İsrail’in Donald Trump ile yakın ilişkilerine dikkat çeken Erel, İsrail ve ABD’nin sıradaki hedefinin İran olduğunu ifade etti:

“Amerika’nın Büyük Ortadoğu Projesi denilen projesi çok eskiye dayanıyor. 1980’lerde Oded Yinon planı olarak geçiyordu. Aslında daha da eskiye uzanıyor. Ortadoğu’nun tekrar dizayn edilmesi üzerindeki planlar 1950’lerden beri istikrarlı şekilde yürütülüyor. 1958’de bile Suriye’de CIA-Menderes ortaklığında darbe girişimi vardı. Meşhur Clark’ın bahsettiği 7 ülkenin sonuncusu İran’dı. Suriye dahil olmak üzere bu 7 ülkede rejimler değişti, iç savaşlar yaşandı. Bu süreç niye hızlandı peki? Ukrayna’da Zelenskiy, İsrail’de Netanyahu eğer savaş biterse iktidardan düşeceklerini biliyor. Netanyahu 20 senedir İsrail yönetiminde olan bir isim. Babası da Ukrayna Nazileri’nden birinin yardımcısıydı. Daha sonra Mussolini’ye sığındı o Nazi. Biz siyonizmden bahsediyoruz ama işin içine Nazizm de karışıyor. Gözü kanlı bir tipleme.

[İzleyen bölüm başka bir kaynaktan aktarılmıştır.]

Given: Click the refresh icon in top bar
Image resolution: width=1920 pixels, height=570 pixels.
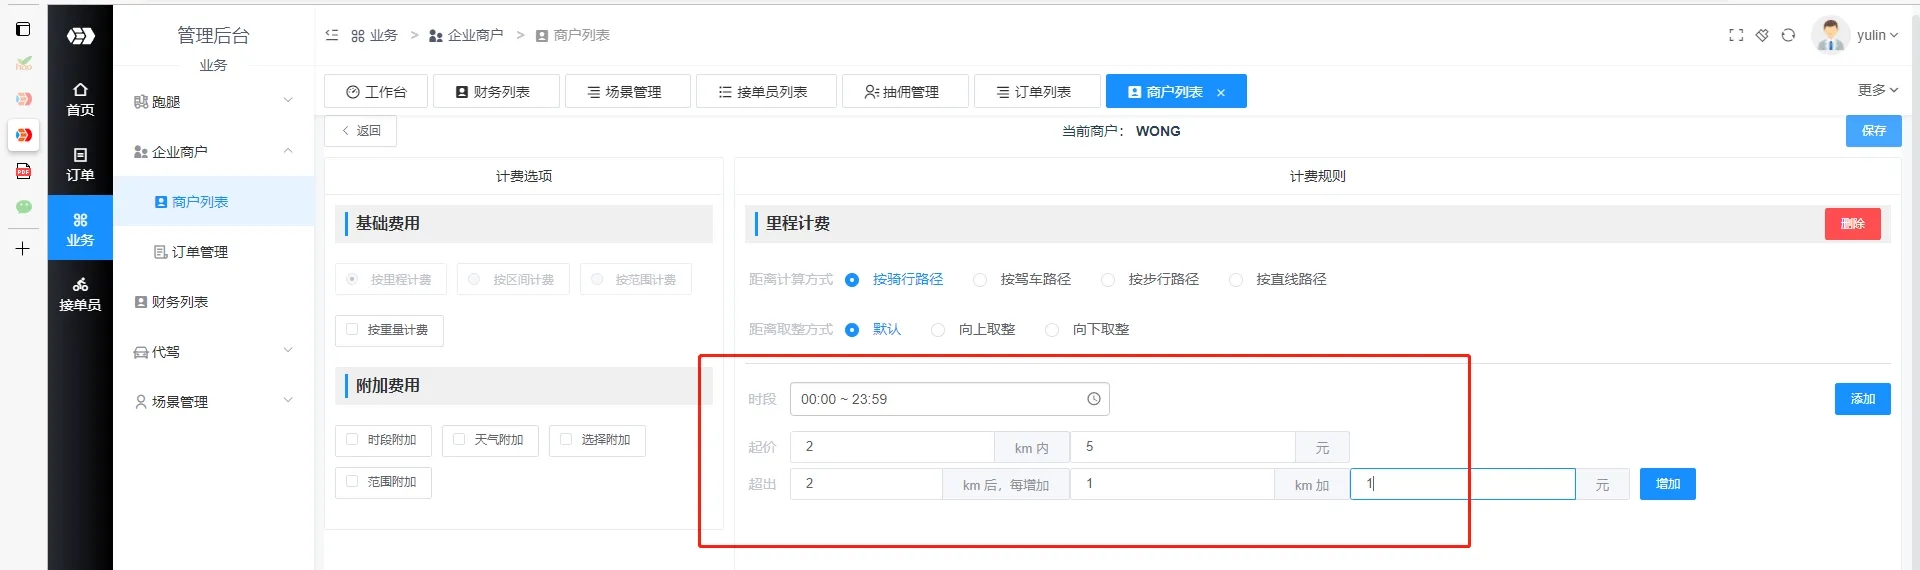Looking at the screenshot, I should (x=1788, y=35).
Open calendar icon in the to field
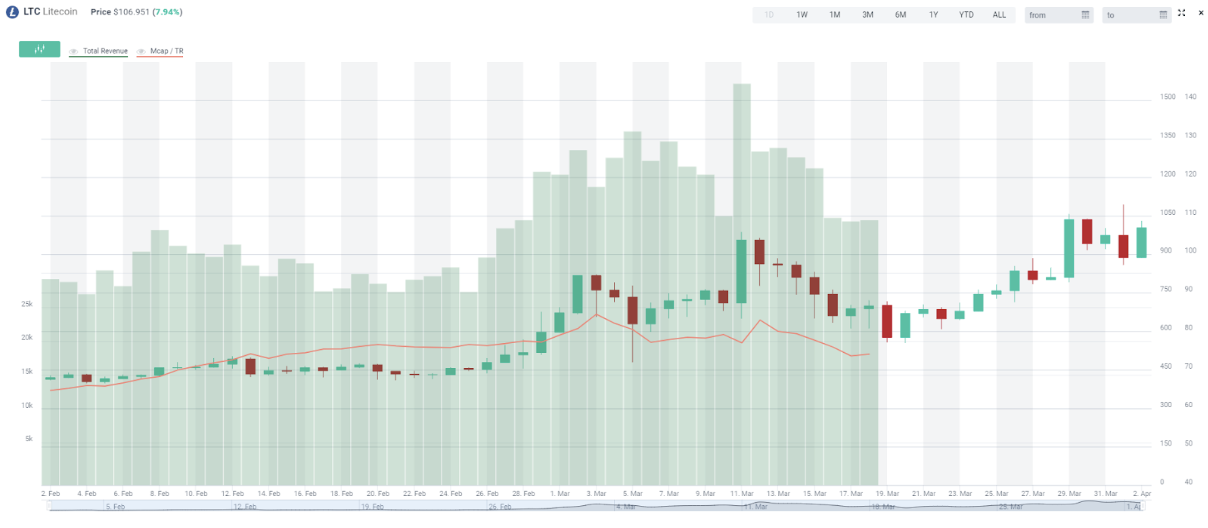 point(1163,15)
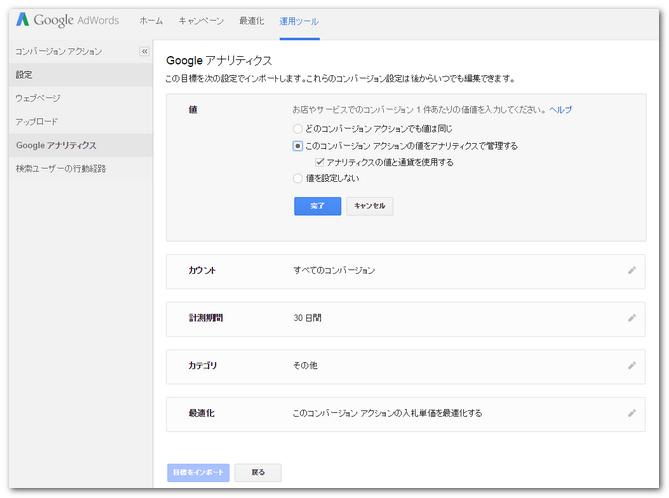Click pencil edit icon for カウント row
Image resolution: width=669 pixels, height=498 pixels.
click(x=631, y=270)
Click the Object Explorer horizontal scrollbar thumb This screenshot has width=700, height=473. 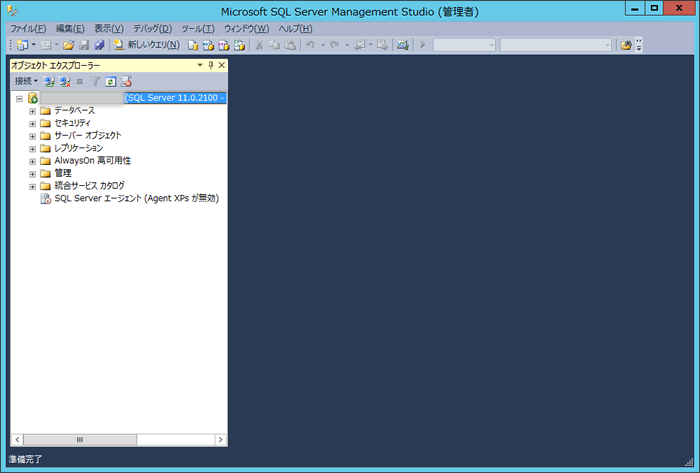click(x=80, y=439)
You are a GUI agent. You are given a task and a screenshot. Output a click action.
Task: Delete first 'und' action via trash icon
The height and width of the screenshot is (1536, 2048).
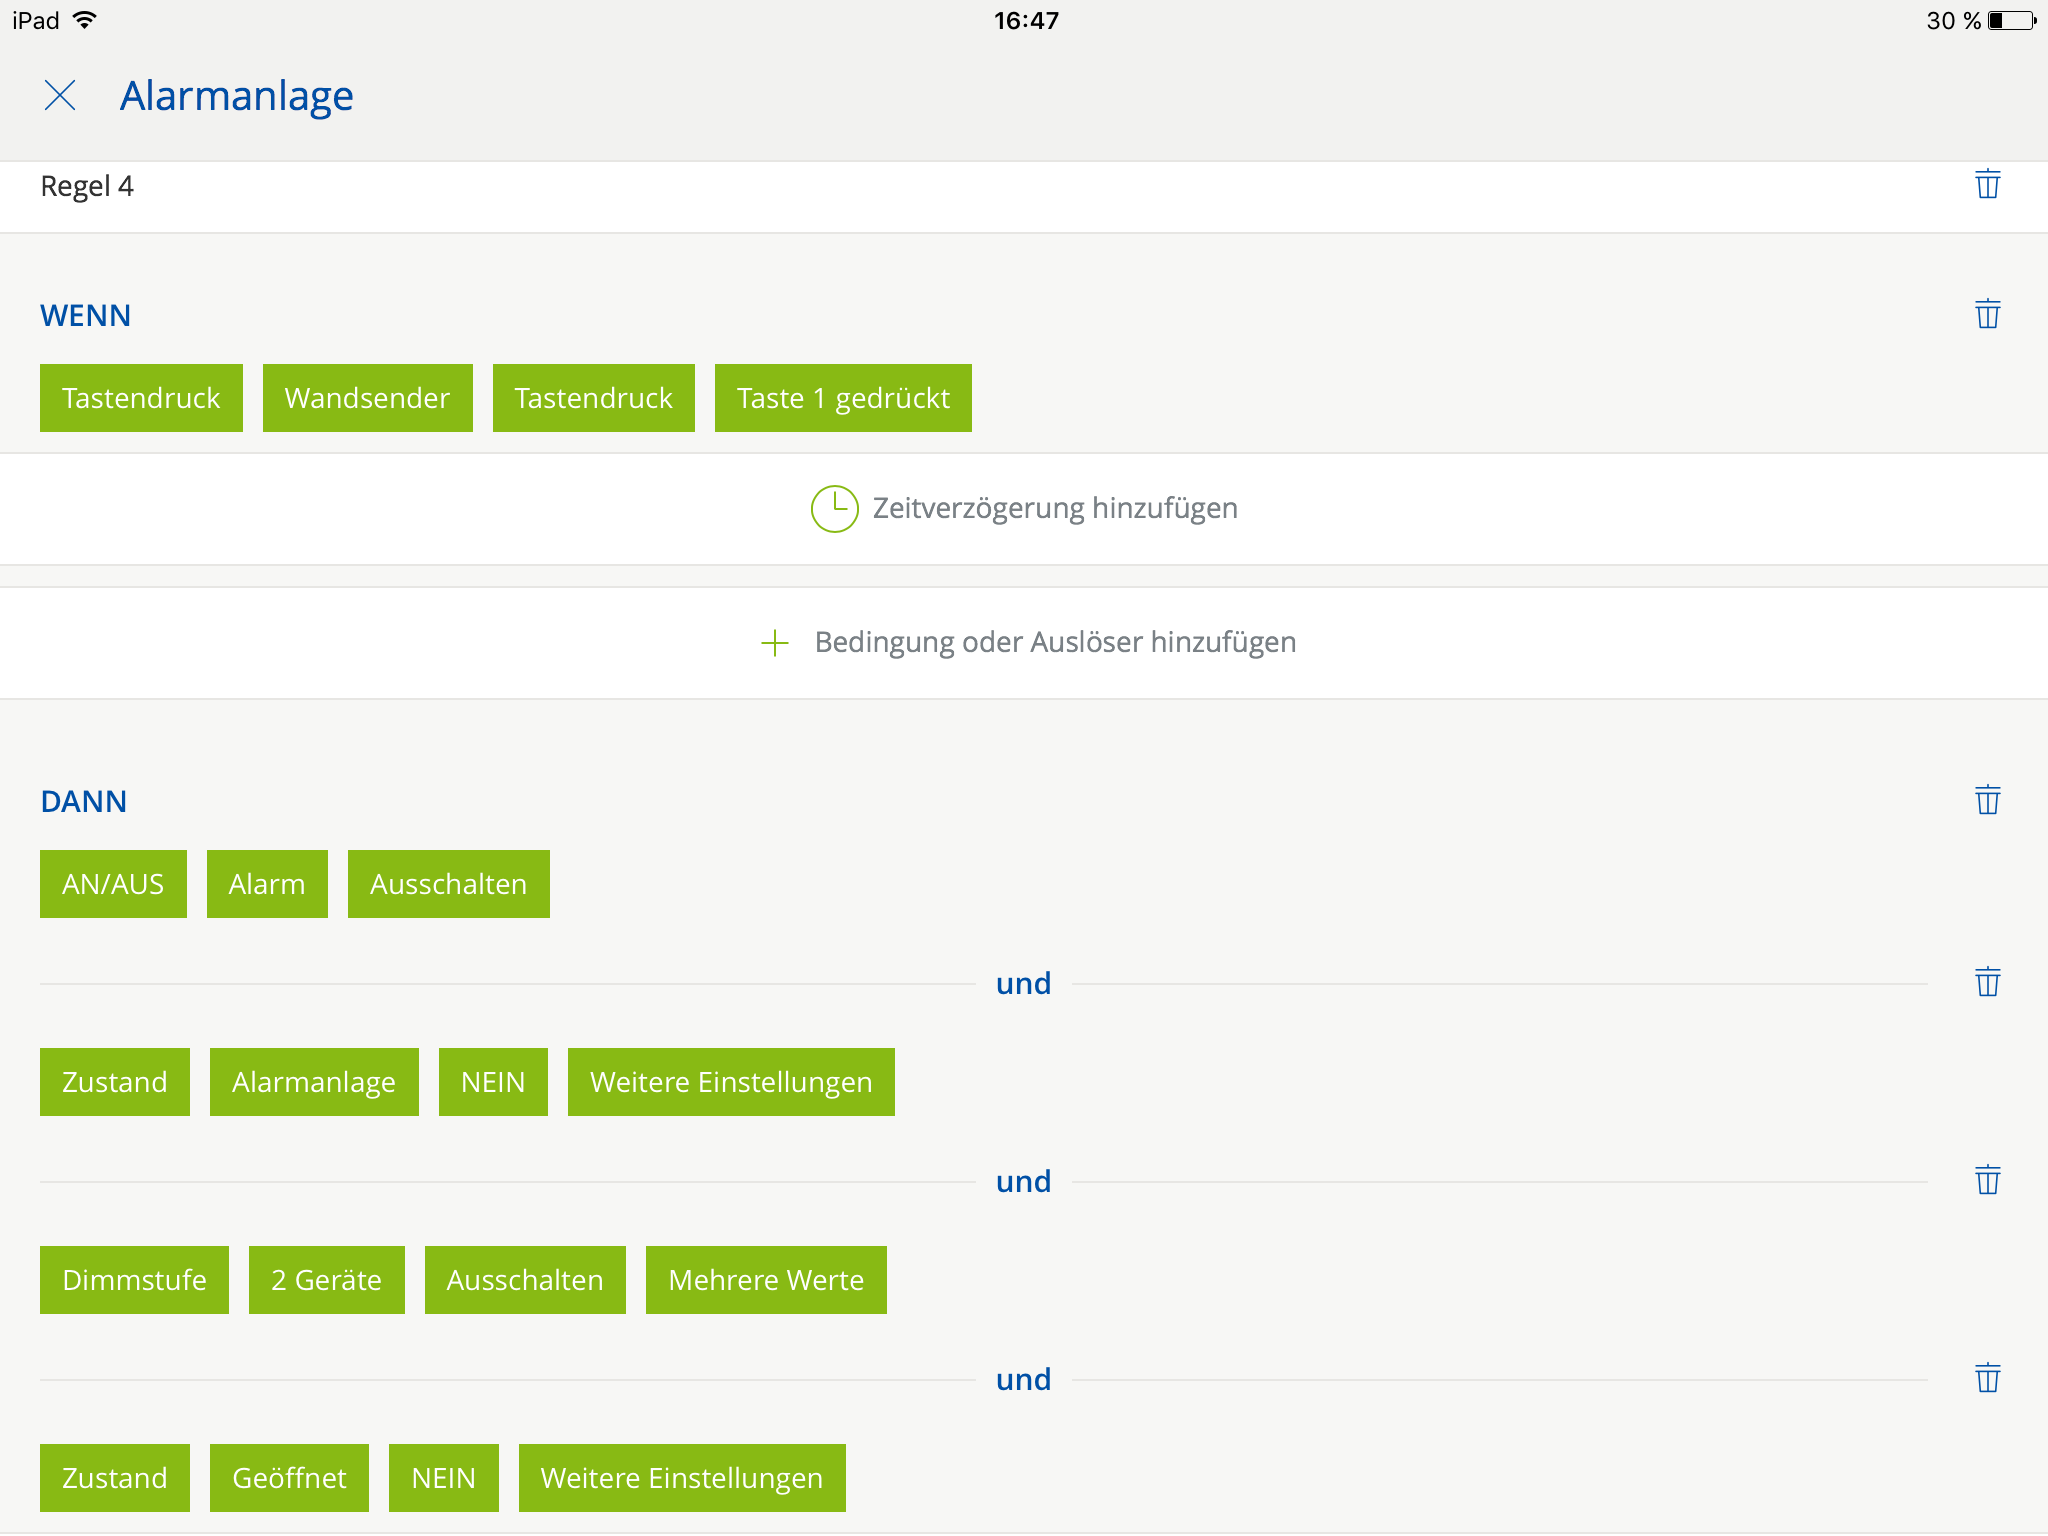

Şimdi Netanyahu, İran’a saldırmak için Trump’ı çok büyük bir fırsat olarak görüyor. Trump da buna teşne olduğu için Yemen’i vuruyor. İran Suriye’den çekildikten sonra geriye Yemen kaldı çünkü. Yemen oradan İsrail’i vuran füzeler atıyordu. Önce Yemen’e bastırıp sonra da İran’ın üstüne gitmeyi planlıyorlar. Şu son 24 saatteki gelişmeler de bunu gösteriyor. ABD İHA’larının İran açıklarında uçtuğu belirtiliyor. İran’ın istihbarat gemisinin batırıldığı iddiaları doğru değilmiş, yalanlanmış. USS Truman uçak gemisinin vurulduğu iddiaları da doğru değilmiş. Ama uçak gemisi bin 300 kilometre açığa kaçmak zorunda kalmış. Füze atılmış ama gemi vurulamamış. İran’a saldırı sözü zaten geçiyordu. Washington Post bundan birkaç ay önce, tüm ABD istihbarat kuruluşlarının ortak raporlarına atıfta bulunarak, İran’a yıl ortasında saldırının gerçekleşeceğini yazmıştı. Gelişmeler de bu yönde. Suriye’nin düşmüş olması, hava sahasının İsrail’e açılmış olması durumu var. Bu arada Irak Dışişleri Bakanlığı, ‘İsrail’in bize saldırma olasılığı olduğunu gösteren istihbarat raporları aldık’ dedi. Sanırım Irak’taki İran’a yakın unsurlar hedef olacak. Bu denkleme Türkiye’yi ve Azerbaycan’ı da katabiliriz belki.”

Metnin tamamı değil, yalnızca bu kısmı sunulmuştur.